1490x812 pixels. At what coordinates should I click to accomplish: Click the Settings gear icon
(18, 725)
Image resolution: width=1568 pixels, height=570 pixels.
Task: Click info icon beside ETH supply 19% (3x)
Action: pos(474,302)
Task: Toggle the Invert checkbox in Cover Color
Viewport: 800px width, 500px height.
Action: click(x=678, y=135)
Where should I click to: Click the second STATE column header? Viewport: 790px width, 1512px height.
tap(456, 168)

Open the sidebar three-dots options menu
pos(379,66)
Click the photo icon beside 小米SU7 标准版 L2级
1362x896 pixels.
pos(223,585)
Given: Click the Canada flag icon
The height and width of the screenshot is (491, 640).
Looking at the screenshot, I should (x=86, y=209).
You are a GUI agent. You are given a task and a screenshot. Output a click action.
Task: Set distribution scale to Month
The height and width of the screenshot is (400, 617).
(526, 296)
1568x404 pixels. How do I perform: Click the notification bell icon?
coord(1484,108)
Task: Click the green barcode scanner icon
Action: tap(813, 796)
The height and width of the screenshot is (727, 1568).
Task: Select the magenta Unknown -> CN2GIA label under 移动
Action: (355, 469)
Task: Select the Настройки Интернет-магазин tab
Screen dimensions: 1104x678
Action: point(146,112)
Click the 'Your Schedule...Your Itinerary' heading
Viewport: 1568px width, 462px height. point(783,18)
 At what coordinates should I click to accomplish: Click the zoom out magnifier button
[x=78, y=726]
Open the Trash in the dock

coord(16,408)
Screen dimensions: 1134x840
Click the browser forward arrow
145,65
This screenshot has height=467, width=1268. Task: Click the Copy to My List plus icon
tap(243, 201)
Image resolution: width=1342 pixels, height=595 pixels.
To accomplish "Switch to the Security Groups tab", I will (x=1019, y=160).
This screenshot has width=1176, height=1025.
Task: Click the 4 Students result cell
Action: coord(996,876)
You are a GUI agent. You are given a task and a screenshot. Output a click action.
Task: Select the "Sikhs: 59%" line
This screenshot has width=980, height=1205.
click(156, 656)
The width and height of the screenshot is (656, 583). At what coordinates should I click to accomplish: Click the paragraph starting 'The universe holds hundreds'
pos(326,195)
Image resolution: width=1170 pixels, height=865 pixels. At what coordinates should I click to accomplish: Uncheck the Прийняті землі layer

══════

• _INSTRUCTIONS TO FOLLOW_
Set the entries above down again, each one exactly as written.

• _RESULT OF THE EXERCISE_
1490x812 pixels. At what coordinates should I click to accomplish: Click the Settings gear icon
(18, 725)
Image resolution: width=1568 pixels, height=570 pixels.
Task: Click info icon beside ETH supply 19% (3x)
Action: pos(474,302)
Task: Toggle the Invert checkbox in Cover Color
Viewport: 800px width, 500px height.
Action: click(x=678, y=135)
Where should I click to: Click the second STATE column header? Viewport: 790px width, 1512px height.
tap(456, 168)

Open the sidebar three-dots options menu
pos(379,66)
Click the photo icon beside 小米SU7 标准版 L2级
1362x896 pixels.
pos(223,585)
Given: Click the Canada flag icon
The height and width of the screenshot is (491, 640).
Looking at the screenshot, I should (x=86, y=209).
You are a GUI agent. You are given a task and a screenshot. Output a click action.
Task: Set distribution scale to Month
The height and width of the screenshot is (400, 617).
(526, 296)
1568x404 pixels. How do I perform: Click the notification bell icon?
coord(1484,108)
Task: Click the green barcode scanner icon
Action: tap(813, 796)
The height and width of the screenshot is (727, 1568).
Task: Select the magenta Unknown -> CN2GIA label under 移动
Action: (355, 469)
Task: Select the Настройки Интернет-магазин tab
Screen dimensions: 1104x678
Action: point(146,112)
Click the 'Your Schedule...Your Itinerary' heading
Viewport: 1568px width, 462px height. point(783,18)
 At what coordinates should I click to accomplish: Click the zoom out magnifier button
[x=78, y=726]
Open the Trash in the dock

coord(16,408)
Screen dimensions: 1134x840
Click the browser forward arrow
145,65
This screenshot has height=467, width=1268. Task: Click the Copy to My List plus icon
tap(243, 201)
Image resolution: width=1342 pixels, height=595 pixels.
To accomplish "Switch to the Security Groups tab", I will (x=1019, y=160).
This screenshot has width=1176, height=1025.
Task: Click the 4 Students result cell
Action: coord(996,876)
You are a GUI agent. You are given a task and a screenshot. Output a click action.
Task: Select the "Sikhs: 59%" line
This screenshot has width=980, height=1205.
click(156, 656)
The width and height of the screenshot is (656, 583). At what coordinates should I click to accomplish: Click the paragraph starting 'The universe holds hundreds'
pos(326,195)
Image resolution: width=1170 pixels, height=865 pixels. At what coordinates should I click to accomplish: Uncheck the Прийняті землі layer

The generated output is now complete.